Da presidente delle Targhe Officina Roversi raccoglie ora l’eredità di Roberto Roversi, poeta, scrittore, giornalista e libraio che ha fatto della parola un atto di responsabilità. Ha fondato e diretto, tra gli altri, la rivista Officina insieme a Francesco Leonetti e Pier Paolo Pasolini e alcuni suoi versi sono diventati testi di canzoni di Lucio Dalla e degli Stadio. Con Fresu abbiamo parlato di questo e di molto altro. Domani venerdì 26 settembre, dalle 20, in piazza Lucio Dalla, durante la seconda serata delle Targhe, musica e parola tornano a intrecciarsi e diventano un’occasione per ascoltare e riflettere insieme.

Foto di Roberto Cifarelli

Paolo Fresu e Roberto Roversi cos’hanno in comune?

Mi piacerebbe pensare che si possa avere in comune il coraggio delle scelte e la libertà. Compresa quella di denunciare il presente.

Da musicista, qual è il potere più forte che riconosci alla parola?

La parola è tagliente e allo stesso tempo è melodia e poesia, seppure anche la poesia possa e debba essere tagliente. Pertanto la parola è potente e, se vestita attraverso la musica, diventa bellezza e racconta l’uomo.

Paolo Fresu e Omar Sosa – Foto di Roberto Cifarelli

Roversi ha collaborato con autori come Lucio Dalla e gli Stadio. Di quella generazione di musicisti, quale insegnamento senti ancora vivo nella musica di oggi?

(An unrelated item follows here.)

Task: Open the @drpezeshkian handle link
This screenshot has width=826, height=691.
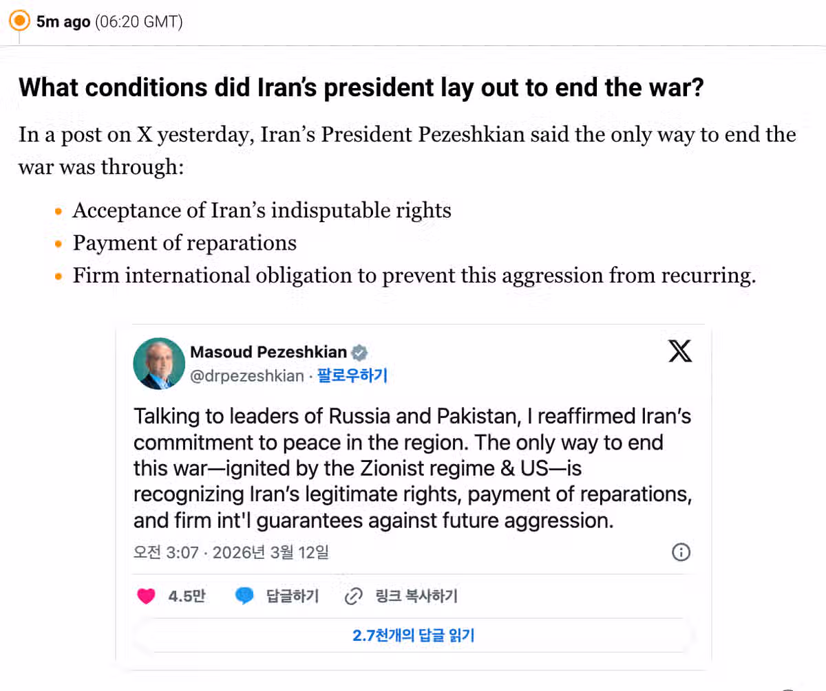Action: point(246,375)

Sento vivo l’insegnamento della diversità intesa come capacità di uguaglianza. È ciò che purtroppo manca oggi. La ricchezza è nella diversità da condividere. Roversi, assieme a Dalla e agli Stadio, ha raccontato questo bisogno. Chiamiamola speranza…

Foto di Stefano Parisii

La bellezza genera bellezza. Quando entriamo in contatto con qualcosa di bello, questo tende a trasformarci, a stimolare il desiderio di restituire al mondo qualcosa di altrettanto bello. Anche la musica può avere questo effetto trasformativo? Cosa pensi quando crei?

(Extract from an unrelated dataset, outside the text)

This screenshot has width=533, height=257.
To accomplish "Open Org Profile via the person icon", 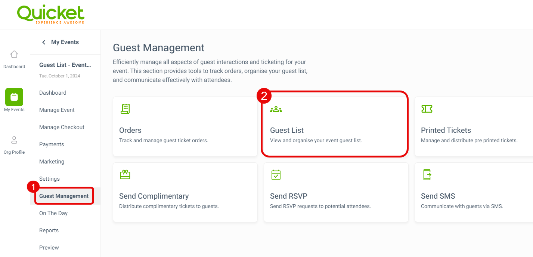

La musica deve generare bellezza. Una bellezza che non la renda oggetto di arredo ma che ne faccia strumento di riflessione e a volte di denuncia. Quando creo penso al bello che c’è in noi e alla possibilità, seppure non sempre ci riesca, di raccontarlo al mondo attraverso la musica: lo strumento dialettico che meglio conosco.

Cosa ti ha spinto a entrare in Officina Roversi e diventare uno dei presidenti di giuria di Targhe Officine Roversi?

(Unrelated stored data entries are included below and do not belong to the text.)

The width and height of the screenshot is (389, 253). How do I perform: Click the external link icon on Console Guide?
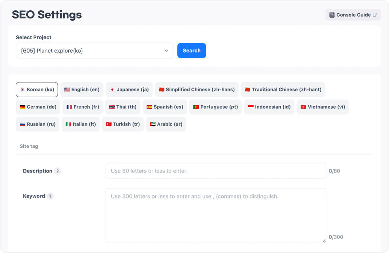pyautogui.click(x=374, y=15)
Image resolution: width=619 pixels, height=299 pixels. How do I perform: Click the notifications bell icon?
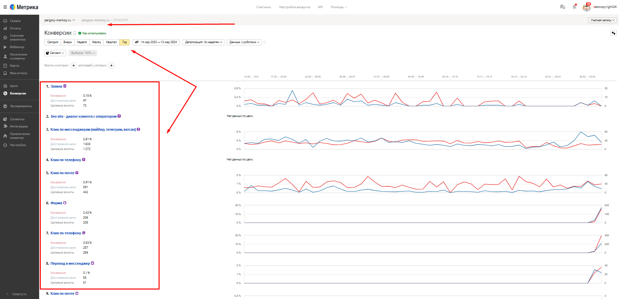[574, 7]
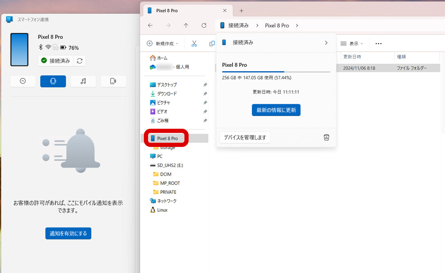Click the 最新の情報に更新 button
Viewport: 445px width, 273px height.
point(276,110)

Mi ha spinto la passione per l’opera e il lascito di Roversi dal quale, tutti giorni, apprendo qualcosa di nuovo. E mi spinge a buttarmi nelle cose il bisogno di edificare perennemente. Per costruire con la musica andando al di là della stessa.

Oggi, per chi scrive e canta, non è facile mantenere una libertà creativa fuori dalle logiche del mercato. Come si fa a resistere? Hai un consiglio per chi ci prova?

Non ho un consiglio. Posso solo dire che si deve sempre fare il massimo per poter raggiungere un obiettivo prefissato. Poi non sempre tutti si riesce ma, se ciò non avviene, non rimarrà mai lo scrupolo di coscienza del non avere fatto tutto ciò che era necessario fare. E poi bisogna seguire il ritmo del cuore. Stando attenti a mai sopraffare l’altro. La musica da questo punto di vista è una delle migliori palestre di vita e di rispetto verso il prossimo. Se si è in tanti su un palco e si sta suonando da soli vuole dire che gli altri non sono considerati…

Foto di Marco Marani

Qual è la lezione più preziosa che hai imparato nella tua carriera e che vorresti lasciare ai partecipanti di questa edizione delle Targhe?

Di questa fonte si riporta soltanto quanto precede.